ABSTRACT

Gail Kern Paster has argued that ‘to write about birth and nurture is necessarily to write within and about the available discourses of power’,1 and indeed, early modern authors whose writings address the upbringing of children are also addressing issues of power: who will determine the character of this child, the future character of this family, or the future character of this nation? Such questions were frequently raised by authors discussing breast-feeding and the custom, common among the wealthy, of employing a wet-nurse to suckle the child. This issue was particularly contentious because of the early modern belief that the nursing child would drink in the nurse’s nature along with her milk.
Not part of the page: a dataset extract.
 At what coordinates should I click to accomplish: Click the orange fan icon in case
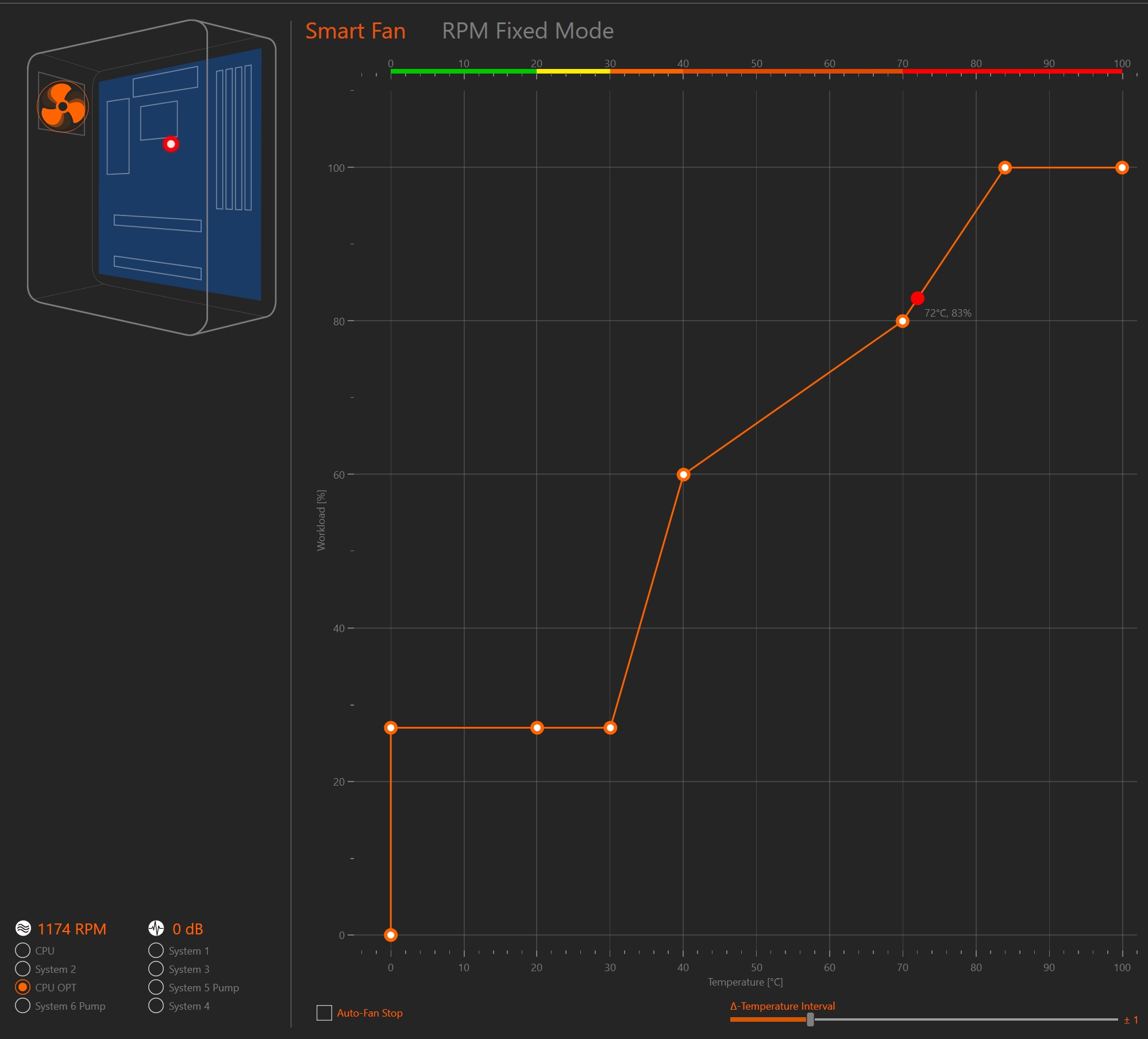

This belief endowed the nursing mother or wet-nurse with a tremendous power over the shaping of the child. Nursing became a means of reproduction in which men played no part. An aristocratic father was forced to empower either his wife or a lower-class surrogate with the shaping of his heir’s character. Anxiety over the empowerment of the wet-nurse or nursing mother is evident not only in the Puritan sermons, humanist pamphlets and conduct books of the period, all of which warn of the danger of wet-nursing, but also in romances such as Robert Greene’s Pandosto and Shakespeare’s The Winter’s Tale, which depict aristocratic children fostered away from home by lower-class foster parents. While Greene’s work emphasizes the guilt of the father who places his child with a foster parent and displays a consistent concern with the mixing of classes and the corruption of the aristocratic foundling by the mercenary, lower class foster parents, Shakespeare’s play eliminates these concerns and replaces them with the fear of maternal influence.